Tag Archives: AWS

Amazon CloudWatch

Once your application is deployed to production, monitoring is the only friend that can help you avoid embarrassing situations like a service not responding or an application is running very slow. You would like to make sure that monitoring and alerting systems are in place so that before you start hearing complaints from your end users, you can know about the problem and fix it. You would also like to make sure automated systems are in place to handle such issues.

Amazon CloudWatch is a service provided by AWS which can help us add monitoring for AWS resources.

image source https://docs.aws.amazon.com/AmazonCloudWatch/latest/monitoring/cloudwatch_architecture.html

Let’s try to understand the above design. AWS services publish data to cloud watch in the form of metrics. Metrics here contain time-ordered data for various aspects, like CPU usage. Cloud watch processes the data and is capable of showing that in the form of graphs and bars. One can also set alarms on certain events like CPU usage goes beyond 75%. Based on alarm action can be taken like sending an email notification to admins or autoscale the application by adding an additional server to reduce CPU usage. One can also publish additional application data to CloudWatch for monitoring.

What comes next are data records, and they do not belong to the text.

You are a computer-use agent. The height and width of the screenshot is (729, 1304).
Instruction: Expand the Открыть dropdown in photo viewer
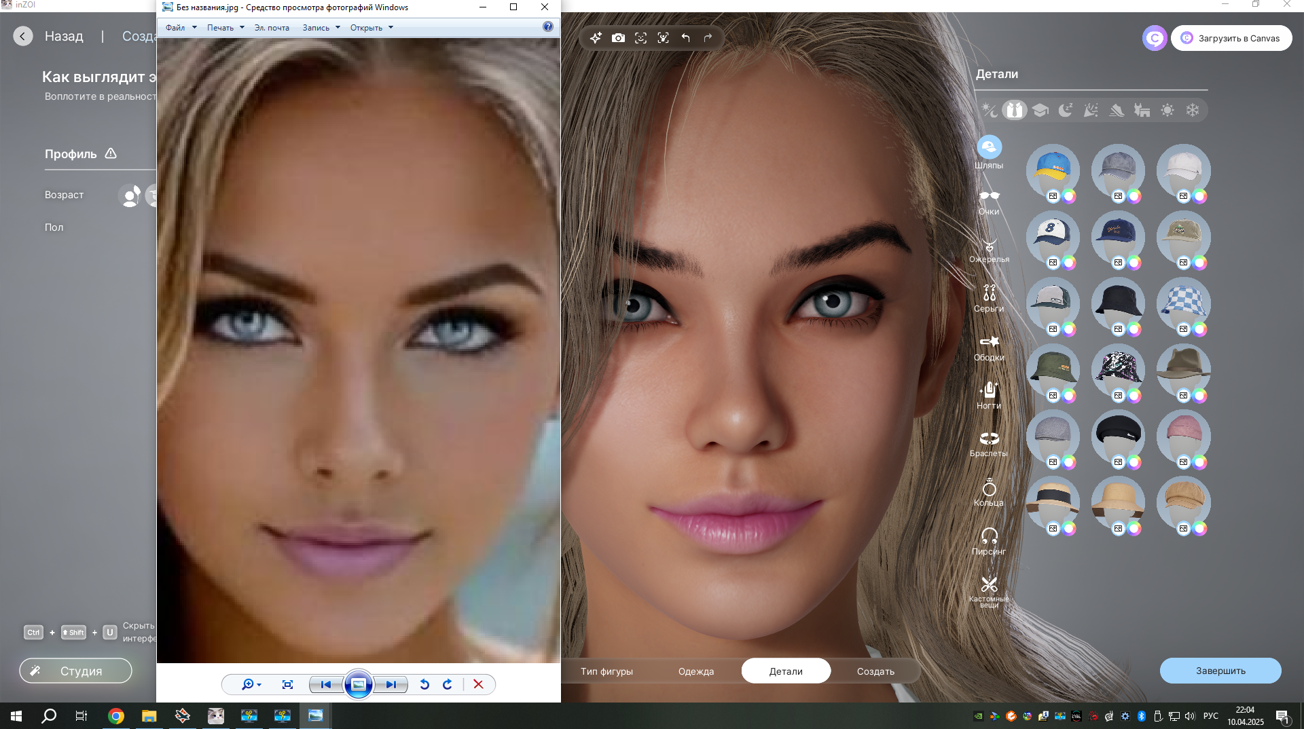(372, 28)
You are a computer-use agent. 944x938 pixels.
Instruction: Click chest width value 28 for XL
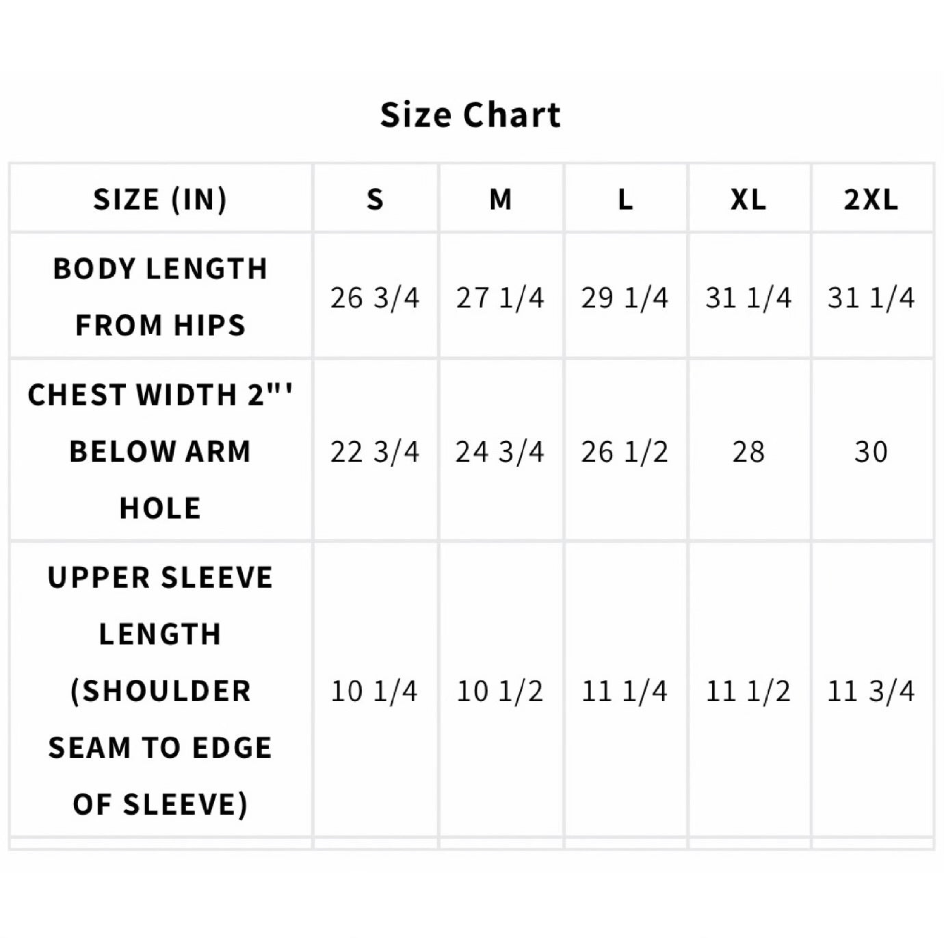point(748,452)
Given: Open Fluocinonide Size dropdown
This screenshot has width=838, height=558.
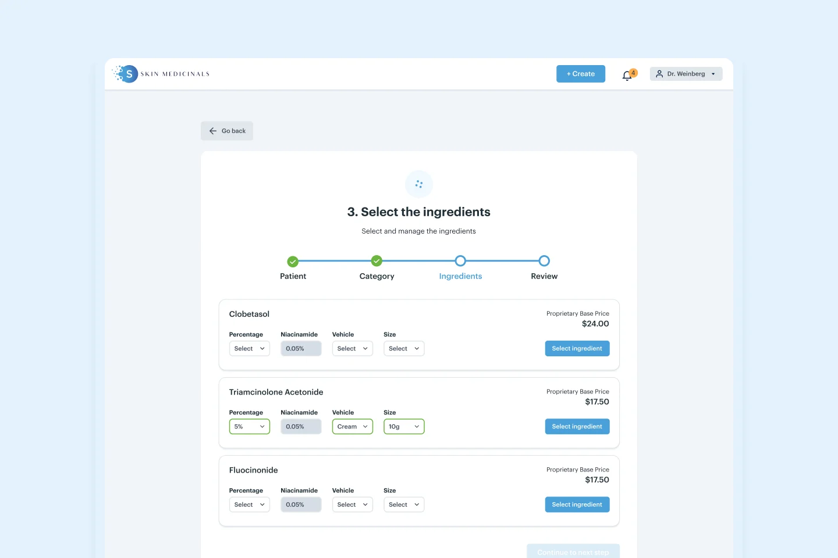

Let’s take a look at how we can create metrics and alerts for EC2 instance. Basic CloudWatch is by default enabled for EC2. You can enable detailed monitoring which will register events every minute, but it is a paid option.

For this example, I will move ahead with basic default monitoring. As I mentioned that default monitoring is enabled by default, so once you go to CloudWatch, select EC2 resources and you will see some default metrics already in place.

As a next step, we will add Alarms for the instances. You can set up alarms at an individual level, scale group level for autoscale, type of instance, and so on. For the sake of this example, I am choosing a metric of average CPU utilization for all my EC2 instances.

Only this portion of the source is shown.